Endah Wijayanti diperbarui 28 Jul 2020, 07:15 WIB

Fimela.com, Jakarta Setiap keluarga memiliki banyak kisah dan makna tersendiri. Baik kisah bahagia maupun kisah yang berurai air mata. Kisah tentang orangtua, saudara, atau kerabat dalam keluarga. Ada makna dan pelajaran yang bisa dipetik dari setiap kisah yang kita miliki dalam keluarga. Melalui Lomba My Family Story ini Sahabat Fimela bisa berbagai kisah tentang keluarga.

***

Oleh: Tsurayya Maulida

Di masa pandemi ini susah sekali untuk mencari uang. Sedangkan aku lagi berproses untuk memulai usaha kelontong. Ada dua malaikat yang tak bersayap yang dikirim Tuhan untuk membantu saya, yaitu ibu dan bapak saya sendiri. Padahal mereka juga lagi kesusahan dalam keuangan. 

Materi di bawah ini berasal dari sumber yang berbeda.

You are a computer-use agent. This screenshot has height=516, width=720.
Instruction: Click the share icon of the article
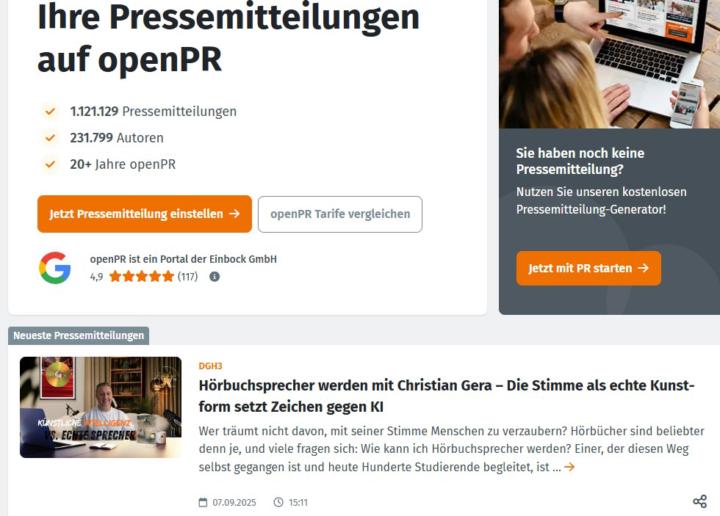[700, 501]
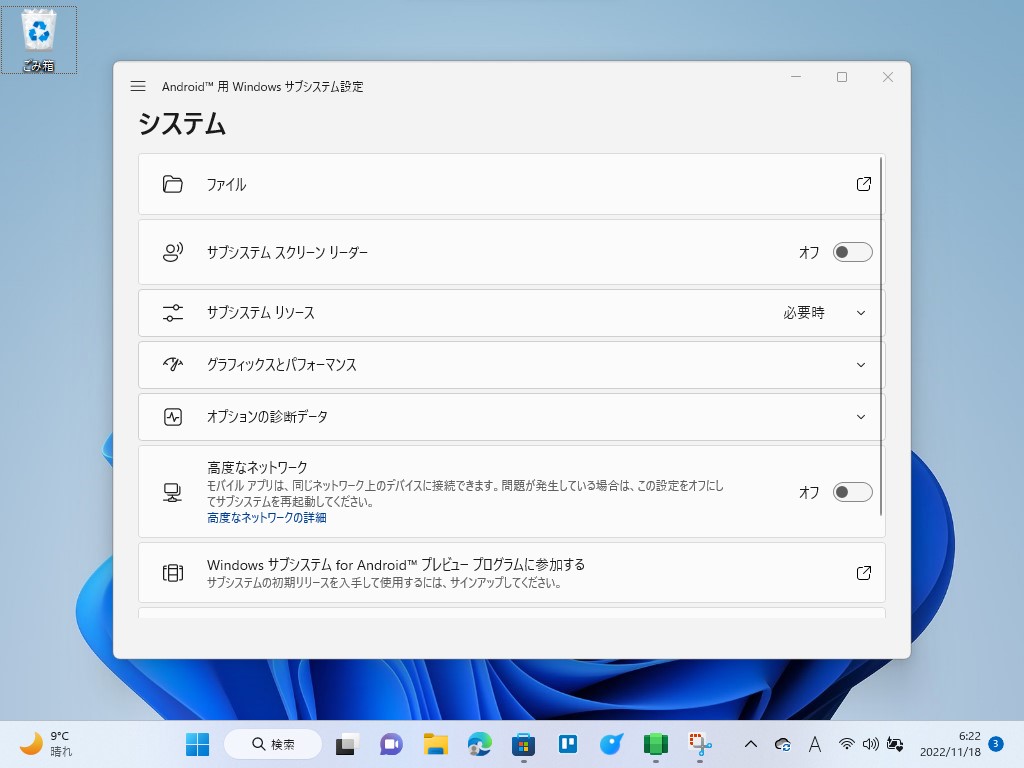1024x768 pixels.
Task: Click the preview program external link icon
Action: [x=863, y=573]
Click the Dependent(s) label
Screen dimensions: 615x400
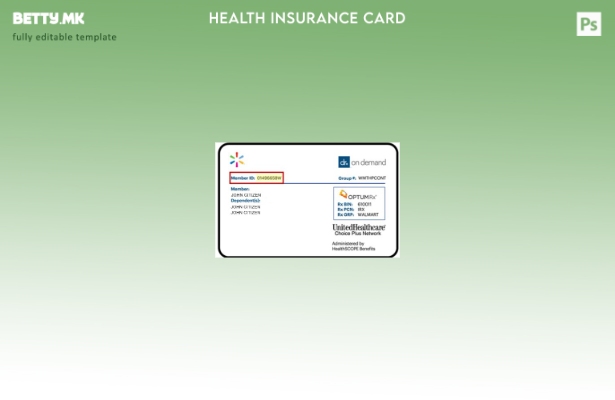coord(246,200)
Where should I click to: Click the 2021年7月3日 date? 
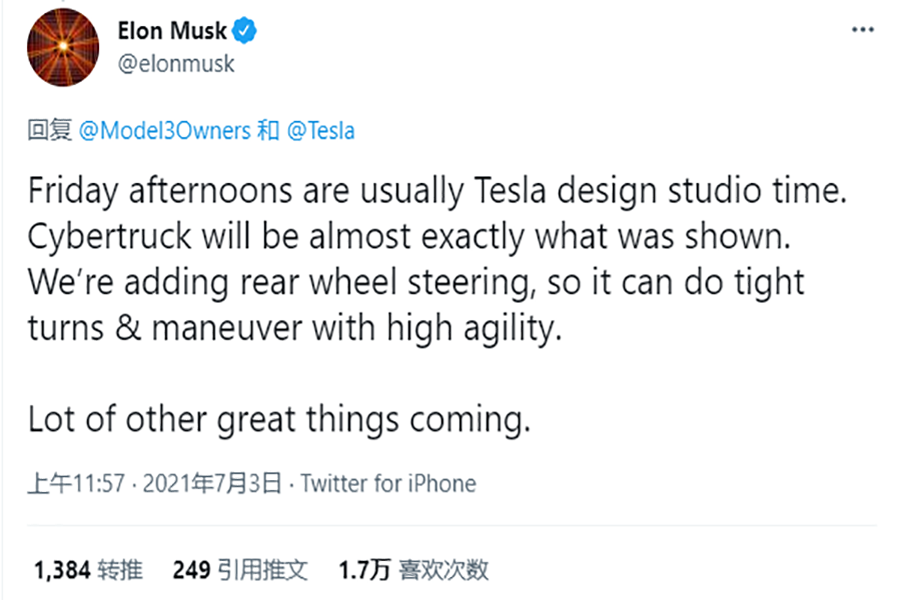[x=212, y=483]
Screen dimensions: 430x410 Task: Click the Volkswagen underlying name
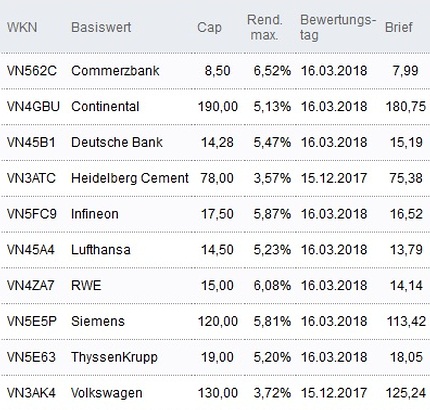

Ibu tidak lagi berjualan di kantin karena pandemi ini sekolah diliburkan total kurang lebih selama 4 bulan ini. Ibu saya tidak ada pemasukan. Bapak saya pun harus dipulangkan dari pekerjaannya di kota. Dalam keadaan sama-sama susahnya mencari uang, ibu saya sangat memikirkan keadaan saya.

Demi kelancaran usaha saya, ibu saya meminjam uang di bank sejumlah Rp50 juta. Saya membayangkannya saja tidak mampu. Tapi tidak dengan ibu saya. Dia berani ambil risiko walaupun uangnya bukan untuk dia, melainkan untuk saya. Padahal saya masih sering durhaka, selalu melawan bila dinasihati. Maafkan aku, Ibu.

2 dari 2 halaman

Tulusnya Kasih Sayang Ibu

Ilustrasi./Copyright shutterstock.com/g/Dragon+Images

Dari sini saya sadar. Betapa tulusnya kasih sayang seorang ibu. Walaupun saya sudah sering kali menyakiti hatinya dari sini, mulai saat ini saya mencoba berperilaku sesopan mungkin dan setulus mungkin. Saya berupaya untuk seikhlas mungkin membantu bila mana ibu saya meminta pertolongan.

Semoga saya dan suami di beri kelancaran rezeki agar kami bisa membantu melunasi utang bank yang jumlahnya Rp50 juta. Amin.